Nachdem wir unser Gepäck wieder hatten, sprach ich sie auf die ganze Sache an und sie meinte doch allen Ernstes:
I’m a big girl. I can look after myself. I can scratch and bite and fight and I had everything under control.
Letzteres brachte sie besonders dadurch zum Ausdruck, als sie sich singend sonst wohin wünschte.
Während der gesamten Busfahrt gab es von ihr kein einziges FUCK OFF. Das geht selbst non-verbal ganz einfach. Bitch face aufsetzen und ignorieren. Wenn dann doch noch etwas kommt, kann man jemanden mit seinem Blick töten oder schroff anfahren. Aber von ihrer Seite kam da überhaupt nichts.
Mit ihrem bescheuerten Verhalten hat sie natürlich allen reisenden Frauen einen Bärendienst erwiesen.
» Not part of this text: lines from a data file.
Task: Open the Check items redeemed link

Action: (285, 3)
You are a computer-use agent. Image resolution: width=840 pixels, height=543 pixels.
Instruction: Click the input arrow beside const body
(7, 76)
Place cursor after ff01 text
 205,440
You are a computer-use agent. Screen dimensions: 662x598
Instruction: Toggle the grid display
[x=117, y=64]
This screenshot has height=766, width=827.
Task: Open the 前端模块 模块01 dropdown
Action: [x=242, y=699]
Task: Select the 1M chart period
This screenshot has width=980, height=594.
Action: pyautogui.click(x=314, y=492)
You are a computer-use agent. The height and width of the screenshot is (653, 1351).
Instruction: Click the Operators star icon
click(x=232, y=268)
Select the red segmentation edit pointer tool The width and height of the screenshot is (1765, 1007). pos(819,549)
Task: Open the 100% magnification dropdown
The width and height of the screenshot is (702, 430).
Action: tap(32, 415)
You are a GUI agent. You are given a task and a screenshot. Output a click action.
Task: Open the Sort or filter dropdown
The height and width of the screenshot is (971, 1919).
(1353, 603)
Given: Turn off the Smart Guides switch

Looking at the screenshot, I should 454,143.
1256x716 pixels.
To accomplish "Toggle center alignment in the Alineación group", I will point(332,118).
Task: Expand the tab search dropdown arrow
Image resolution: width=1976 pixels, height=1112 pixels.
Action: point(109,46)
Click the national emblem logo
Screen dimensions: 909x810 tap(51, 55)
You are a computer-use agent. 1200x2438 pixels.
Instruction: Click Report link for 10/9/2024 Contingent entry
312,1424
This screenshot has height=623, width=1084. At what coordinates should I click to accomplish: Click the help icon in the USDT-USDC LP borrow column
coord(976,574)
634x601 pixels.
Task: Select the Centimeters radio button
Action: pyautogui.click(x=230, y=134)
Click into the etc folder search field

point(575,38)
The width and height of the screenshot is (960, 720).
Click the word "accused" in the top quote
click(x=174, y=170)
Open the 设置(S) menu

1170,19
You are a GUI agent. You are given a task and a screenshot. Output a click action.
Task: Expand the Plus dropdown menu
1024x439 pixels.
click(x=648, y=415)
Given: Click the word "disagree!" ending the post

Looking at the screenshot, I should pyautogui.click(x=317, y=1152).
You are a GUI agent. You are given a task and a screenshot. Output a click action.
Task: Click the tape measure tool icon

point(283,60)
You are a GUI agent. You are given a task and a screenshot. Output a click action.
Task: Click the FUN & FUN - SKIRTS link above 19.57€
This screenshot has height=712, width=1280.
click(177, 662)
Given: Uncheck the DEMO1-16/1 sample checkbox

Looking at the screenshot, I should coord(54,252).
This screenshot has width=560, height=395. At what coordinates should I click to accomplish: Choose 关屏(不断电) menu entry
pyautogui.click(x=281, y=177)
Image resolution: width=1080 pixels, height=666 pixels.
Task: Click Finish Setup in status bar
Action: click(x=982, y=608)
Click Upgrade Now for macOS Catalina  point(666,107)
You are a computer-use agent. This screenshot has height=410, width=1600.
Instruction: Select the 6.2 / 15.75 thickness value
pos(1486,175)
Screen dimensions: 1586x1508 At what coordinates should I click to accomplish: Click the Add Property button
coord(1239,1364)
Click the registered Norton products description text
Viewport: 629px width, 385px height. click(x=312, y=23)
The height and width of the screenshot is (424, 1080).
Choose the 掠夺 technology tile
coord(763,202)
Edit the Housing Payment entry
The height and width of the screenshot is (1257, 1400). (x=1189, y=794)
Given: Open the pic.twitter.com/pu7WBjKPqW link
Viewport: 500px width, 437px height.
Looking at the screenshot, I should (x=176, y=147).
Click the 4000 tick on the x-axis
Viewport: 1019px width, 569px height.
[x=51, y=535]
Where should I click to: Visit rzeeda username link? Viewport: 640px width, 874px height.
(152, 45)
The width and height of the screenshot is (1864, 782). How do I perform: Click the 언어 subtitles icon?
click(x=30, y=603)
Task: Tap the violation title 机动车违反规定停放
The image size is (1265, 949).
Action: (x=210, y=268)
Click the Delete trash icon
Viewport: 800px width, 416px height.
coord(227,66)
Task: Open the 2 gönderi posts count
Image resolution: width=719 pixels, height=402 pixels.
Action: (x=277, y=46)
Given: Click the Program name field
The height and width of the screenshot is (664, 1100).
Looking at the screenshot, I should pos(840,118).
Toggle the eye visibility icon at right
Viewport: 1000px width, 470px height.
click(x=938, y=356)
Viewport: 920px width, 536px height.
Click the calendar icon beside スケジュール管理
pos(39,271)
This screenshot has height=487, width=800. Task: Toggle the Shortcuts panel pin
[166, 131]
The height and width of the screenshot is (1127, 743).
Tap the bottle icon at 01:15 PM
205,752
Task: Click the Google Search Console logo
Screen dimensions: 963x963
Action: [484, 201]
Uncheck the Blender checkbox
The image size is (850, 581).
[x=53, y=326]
Denn es gibt jetzt mindestens einen Mann, der gelernt hat, wenn ausländische Frauen nein sagen, muss Mann nur hartnäckig genug bleiben.
Und wer weiß wie oft Frenchie der Vollpfosten noch Bus fährt…
Man soll niemanden etwas Schlechtes wünschen, aber dir FrenchieVollpfosten wünsche ich, dass du diese Busfahrt immer und immer wieder im Kopf durchspielst, bis du kapierst, was du da alles falsch gemacht hast.
Damals in Costa Rica auf der Fahrt von Puerto Jiménez nach San José als dich ein alter Lüstling mehrmals abgeknutscht hat.
Pro-Tipp
Bei Fensterplätzen im Bus muss man für Schwangere, Ältere und Frauen mit Kindern i.d.R. nicht aufstehen.